Diğer canlılardan asıl farkımız, yaşam oyununun metnini, dolayısıyla rol dağılımını—tam olmasa bile— en iyi bizim anlama imkânımız olması, oyunun başarısından kendimizi sorumlu hissedebilmemiz ve rolümüzü bilinç ve sorumlulukla üstlenebilme yeteneğine sahip olmamız.
Yeniden anamızın kucağına dönmeyi başarabiliriz.
Tek tanrılı dinlerin anlatılarında Adem ile Havva’nın elmayı ağaçtan kopardıkları için cennetten kovulmalarıyla ilk kardeş kavgası olan, çiftçi Kabil’in çoban Habil’i öldürmesi arasında bir ilişki olsa gerektir. Çünkü insanın doğaya zarar vermesi ile diğer insanlara zarar vermesi (ezmesi, sömürmesi, araçsallaştırması, tahrip etmesi, öldürmesi…) hep birlikte, el ele gitmiştir. Bunlar bir madalyonun iki yüzüdür.
Madalyonun iki yüzü de bugün boydan boya kararmış durumda. Tedavülden kalkması şart. Diğer insanlara baskı ve zulüm uygularken, onları sömürürken, doğayı özgürlüğüne kavuşturamayız, diğer canlıların serpilip gelişmesine hizmet edemeyiz. Aynı şekilde doğayı köleleştirmeye çalışırken insanlar arası siyasal ve sosyal eşitliği sağlayamayız. İki zarara birden son vermeliyiz. İki zararı da faydaya dönüştürmeliyiz. Doğa ve insanlar birlikte tanımayı, kabul görmeyi ister.
Alışageldiğimiz tarz ve uygulamaları, zamanı geçmiş kurumlarımızı, önceliklerimizi bozmazsak, tasfiye etmezsek, terk etmezsek, yenilemezsek doğa bizi bozacak, tasfiye edecek, terk edecek – ama yenilemeyecek!

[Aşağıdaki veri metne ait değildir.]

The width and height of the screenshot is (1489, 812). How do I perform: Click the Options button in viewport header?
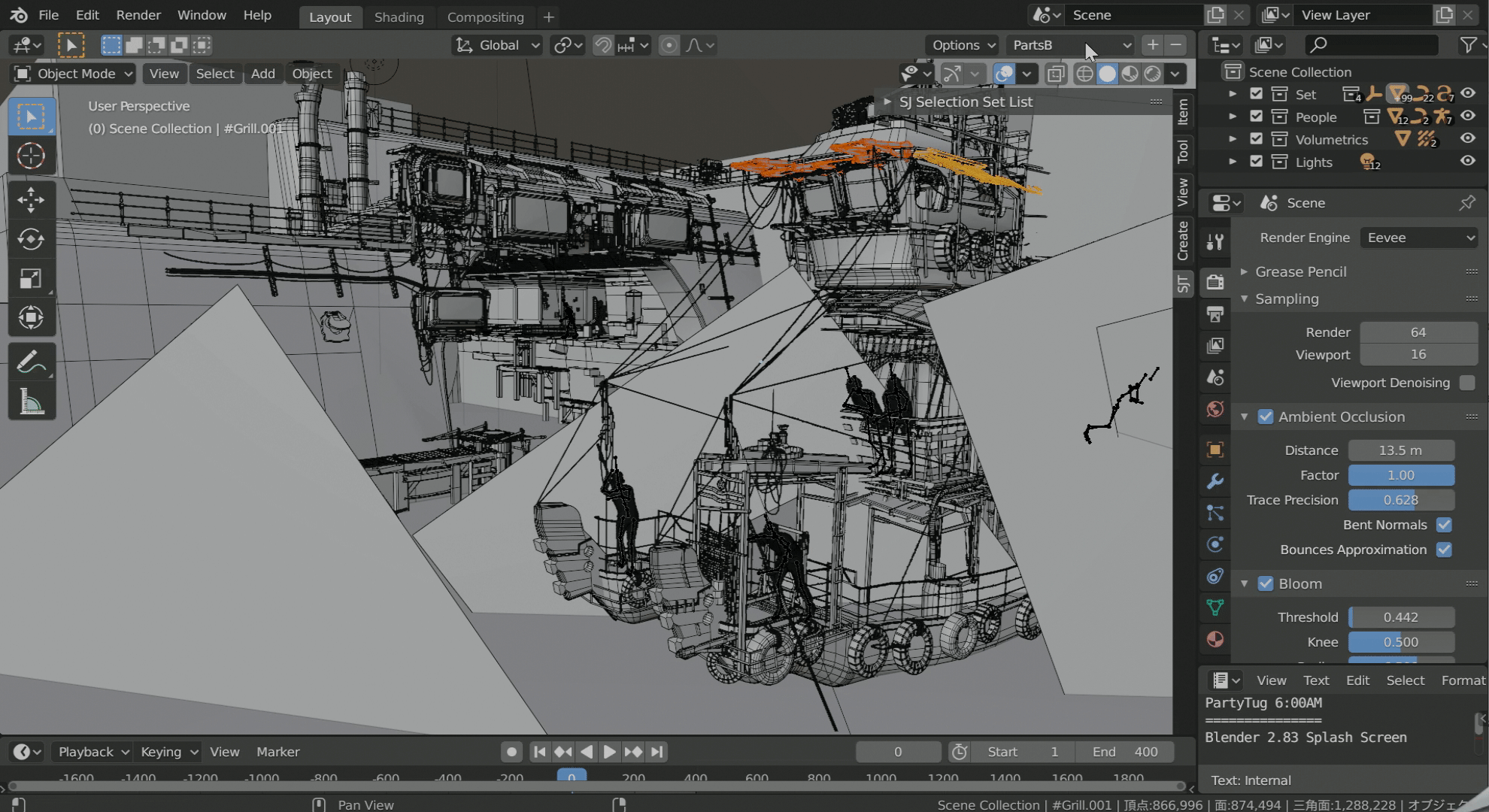tap(961, 45)
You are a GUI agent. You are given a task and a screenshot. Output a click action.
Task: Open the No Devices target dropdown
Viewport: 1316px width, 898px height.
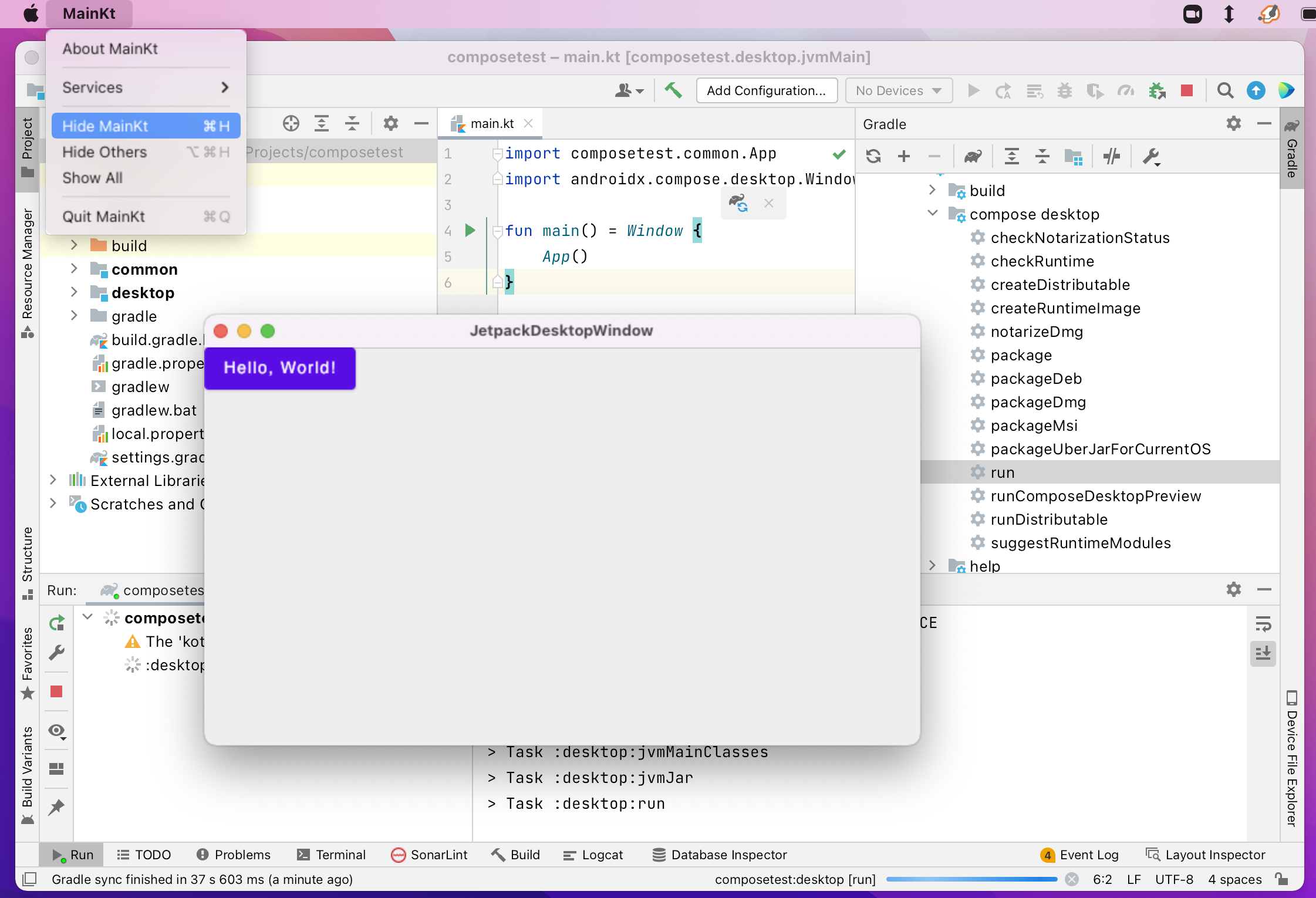[x=898, y=90]
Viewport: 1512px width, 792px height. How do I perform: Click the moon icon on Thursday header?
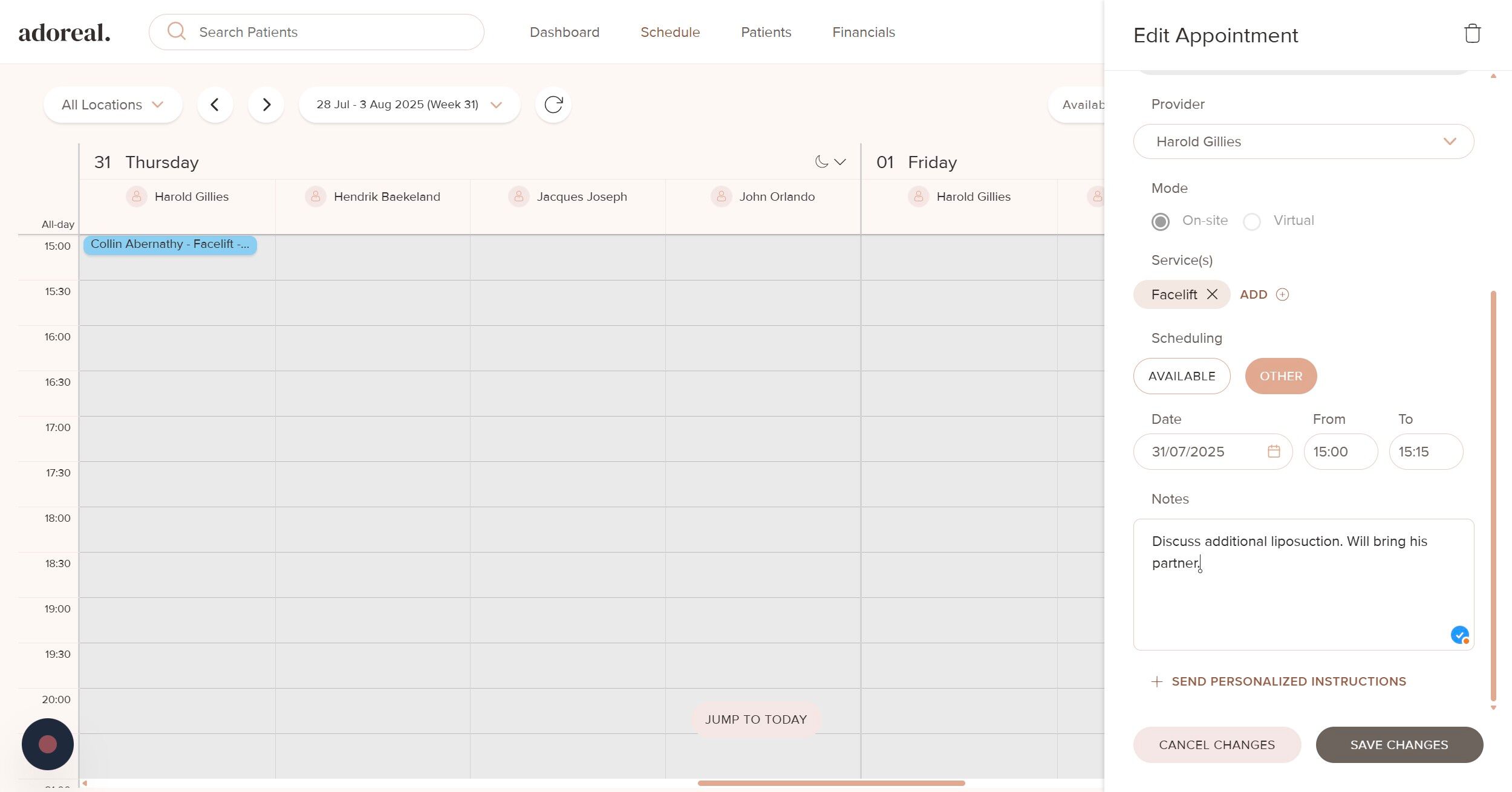pyautogui.click(x=821, y=162)

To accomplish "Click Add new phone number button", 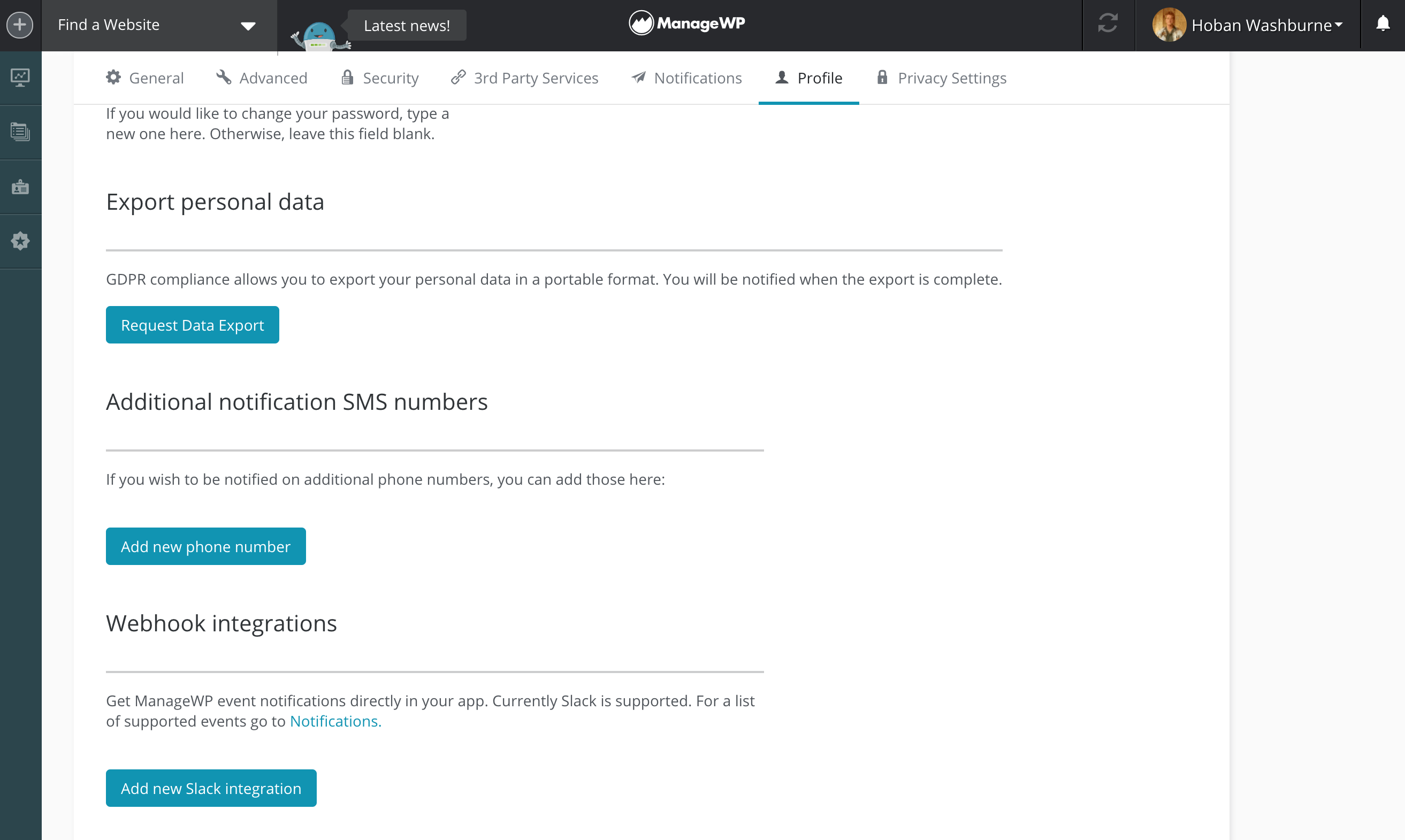I will point(205,546).

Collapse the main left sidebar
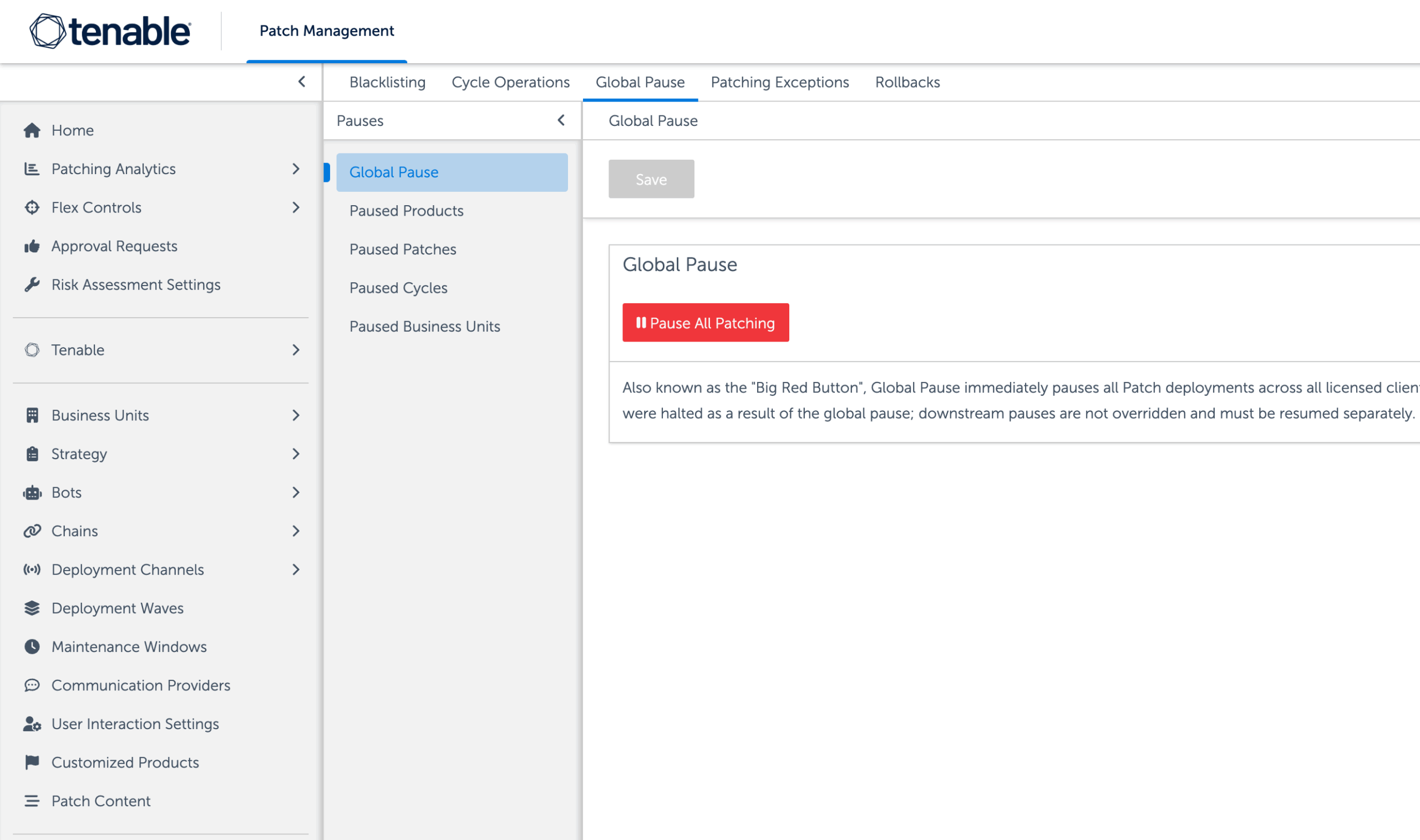pos(302,82)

Doğa kendi sorunlarını kendisi çözer. Hep öyle yapmıştır. Bütün parçaları, bütün bileşenleri birbirlerini dikkate alarak duruma uyarlandıkça doğa kendini sürdürür. Artık sözü bütünsel aktörün kendisine bırakmalıyız, biz oradaki kendi rolümüzü öğrenmeye başlamalıyız. Biz değiş tokuşlar ekonomisinden özen gösterme, sakınma, bakım sağlama kültürüne geçmeliyiz. Bizim sorumluluğumuz kendimize olduğu kadar diğer akrabalarımıza, karındaşlarımıza da özen ve dikkat göstermek, bakımlarına yardımcı olmak, onlardan beslenirken onları beslemeye devam etmekten ibarettir. Partner olmaktır. Sürdürülebilir tek şey bu olabilir.
Tüm dünyada yıllardır canla başla çalışan sayısız “olay yeri inceleme (CSI) uzmanı” var. Neyi nasıl ve niçin yanlış yaptığımızı tek tek ortaya çıkardılar, çıkarıyorlar. Yapılması gerekenleri sayıp dökenler de çok. Bunları anlamlı politika önerilerine dönüştürenle de. Bizden— ve elbette öncelikle yönetim yetkisi olanlardan—tek beklenen alışageldiğimiz gibi yapmaya devam edemeyeceğimizi kabul edip, yeni bir yol arayışına başlamamız.
Böyle bir dönüm noktasının eşiğine geliyoruz.